I have a wild pool of water that has beautiful unpredictable ripples. It reflects a golden light that is more beautiful than anything I have ever seen. The patterns it creates are always changing and endlessly fascinating. I gaze at it with love.
I found the perfect bowl put the pool in. So I scooped up the water. But, my perfect bowl was too small to fit all the water in the pool. Some of it spilled out and was lost. In horror, I poured the water back into the pool.
There is a little less light reflected. There are fewer ripples.
Every time I look at the pool, I see the lack at the sides of the pool.

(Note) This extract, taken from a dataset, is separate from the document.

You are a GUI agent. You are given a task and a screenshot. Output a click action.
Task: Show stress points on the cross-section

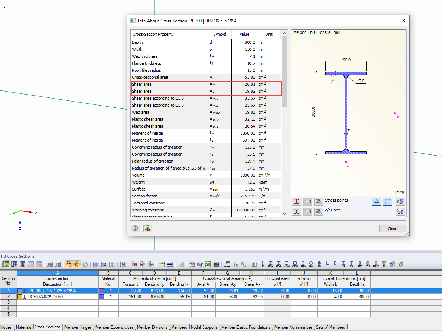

The light and the ripples are a little less and always will be because of my own lack.
I made a mistake that I can never entirely fix.
I mourn for the pool I damaged.
Not looking at the pool anymore wouldn’t help. Changing the pool again to try to ease my pain would only cause more pain. Deciding that it is in the past and I should be happy with what is here now would be a deception.
I have to live with the knowledge that I broke something that cannot be fixed. I have to feel the pain every time I gaze at the pool because it is a part of loving the pool as it really is.
Being brave is not turning that pain into suffering by punishing myself nor is it ignoring what I did by re-framing reality for my own comfort. Feeling it fully and continually offering compassion is the only way to keep from dimming the light further.